Mudik adalah ritual tahunan yang penuh kehangatan, sementara kesunyian adalah perjalanan batin yang tak semua orang siap menjalaninya.
Oleh : Imam Trikarsohadi
(Wartawan Senior)
MEMASUKI pekan terakhir puasa Ramadhan, akifitas di Jakarta dan sekitarnya menyusut tajam. Daerah yang biasanya sibuk 24 jam, berangsur memasuki masa sunyi, lengang dan hening.
Sebab seperti tahun-tahun sebelumnya, setiap menjelang Idul Fitri alias lebaran, sekitar 80 persen penduduk Jabotabek berpencar mudik ke kampung asal muasalanya masing-masing.
Hasrat dan energi untuk mudik tak pernah surut , sebab mudik menjadi momen yang dinantikan para perantau sebagai kesempatan untuk melepas rindu dengan orang tua, sanak saudara, dan kerabat di kampung.
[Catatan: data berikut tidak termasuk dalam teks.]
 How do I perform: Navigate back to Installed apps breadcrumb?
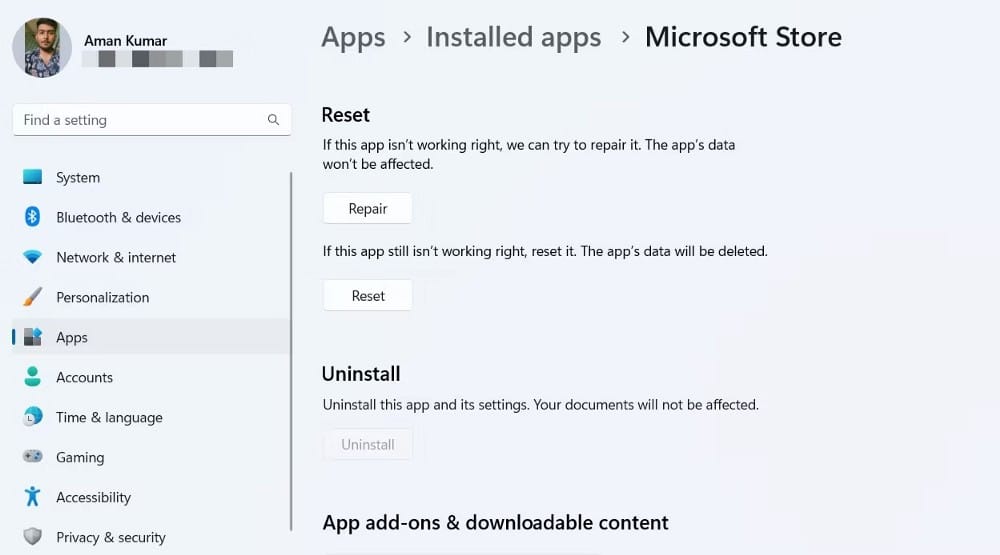[x=513, y=37]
Bagi yang tidak mudik oleh berbagai sebab musabab, maka ia akan mengalami jalan sunyi. Sebab rumah-rumah tetangga di sebalah kanan dan kiri, di depan dan belakang, mayoritas tertutup rapat ditinggalkan penghuninya. Kantor-kantor, pusat-pusat aktivitas ekenomi pun terkunci rapat. Jalanan menjadi lengang dan cenderung sunyi.
Dalam lubuk hati terdalam dan rasa terdasar,kesunyian tentu saja akan menyelimuti yang tidak mudik. Ihwal situasi ini tergantung bagaimana menyikapinya; ada yang sedih, ada yang biasa–biasa saja, dan ada yang menerjemahkan kesunyian sebagai kemewahan, di mana kita bisa mengasingkan diri dan fokus membenahi hati.
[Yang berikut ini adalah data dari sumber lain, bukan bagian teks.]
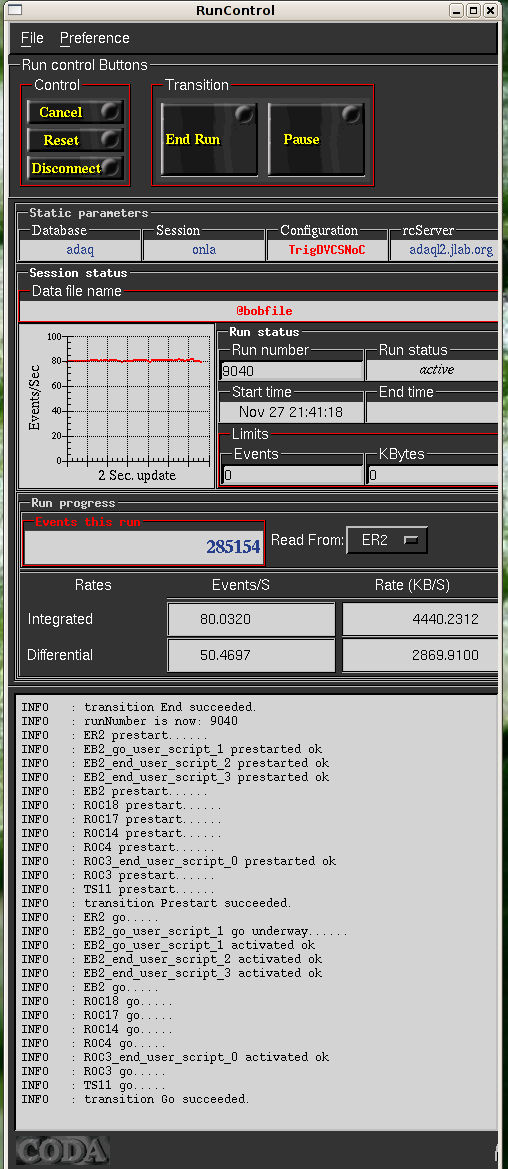Image resolution: width=508 pixels, height=1169 pixels.
Task: Open the window menu icon in title bar
Action: (13, 10)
Bagi sebagian orang, kesunyian adalah teman abadinya karena ia selalu berjalan dengannya. Sisi domestik yang jauh dari keriuhan seolah menjadi jalan takdirnya.
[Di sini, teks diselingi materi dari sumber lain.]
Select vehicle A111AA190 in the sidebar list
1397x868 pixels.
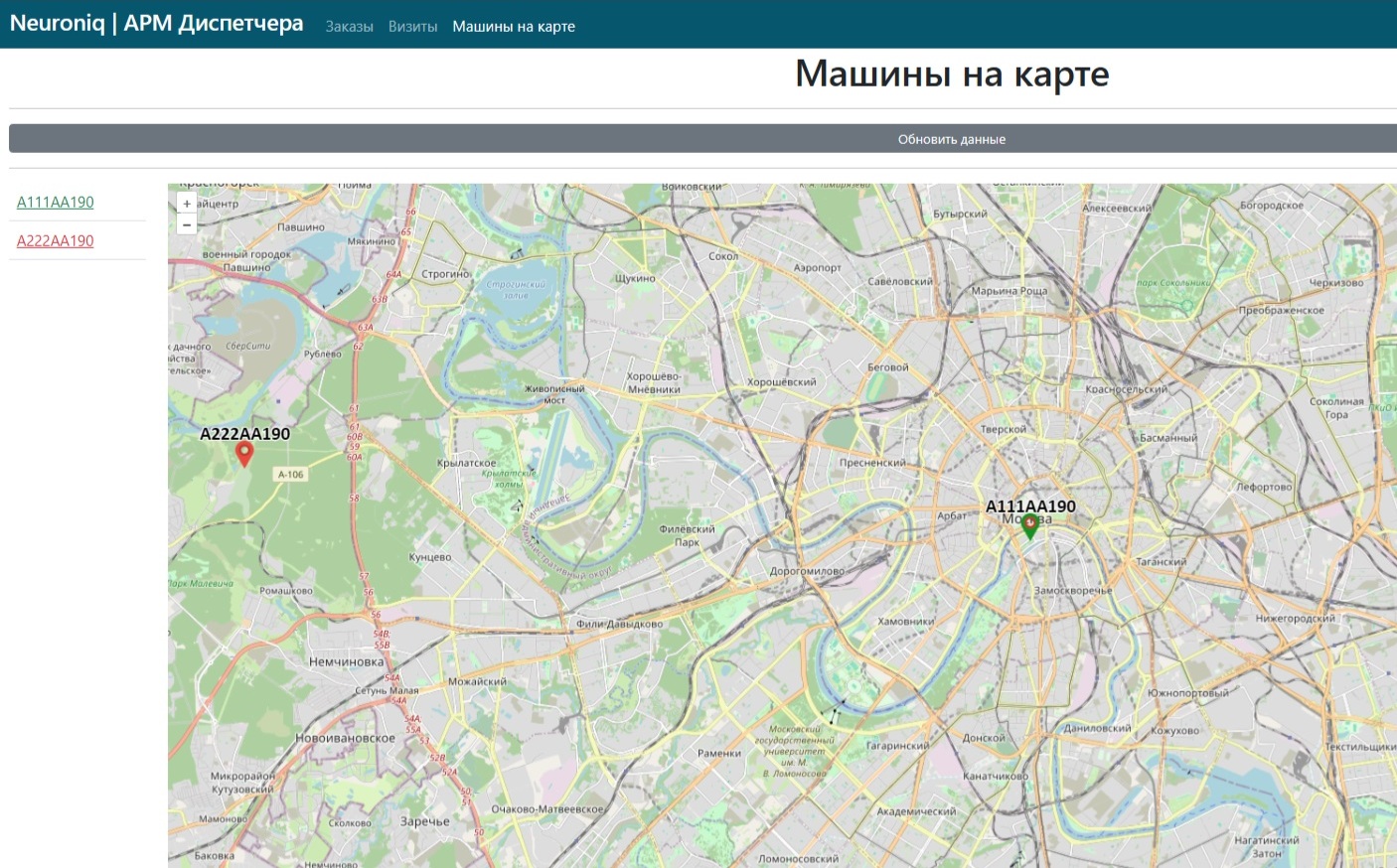56,203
Sunyi memang akrab dengan mereka yang acapkali bertafakur. Bagi mereka, kesunyian adalah pompa semangat karena kesunyian berbeda dengan kesepian. Dalam kesunyian, seseorang bisa berkontemplasi dan berdialog untuk menemani jiwanya yang ramai.
Ditengah kesibukan hidup di belantara kota besar yang harus beradu cepat dengan waktu, kesunyian adakalanya bisa membawa kita untuk menyadari sebagai makhluk Tuhan yang butuh untuk sejenak lepas dari belenggu dunia yang menipu.
Persoalannya sekarang ini, kita terbiasa hidup dalam kebisingan dan menganggap kesunyian sebagai gangguan yang serius. Kita telah asing terhadap rasa sunyi. Sebab itu, kesunyian telah menjadi hal yang menakutkan dan menyakitkan.
Kesunyian bisa menjadi ancaman atau gangguan. Orang tidak tahu bagaimana menghadapi kesunyian.
Saat meninggalkan kebisingan kota dan sampai di suatu tempat sunyi tanpa deruman kendaraan, tanpa suara musik, tanpa hiburan dari radio, televisi, atau handphone, jauh dari akses internet, seluruh diri terasa dikuasai oleh rasa gelisah yang sangat kuat.
Berada di kesunyian bagaikan ikan yang dikeluarkan dari air dan dilemparkan ke daratan, seperti kehilangan tempat berpijak.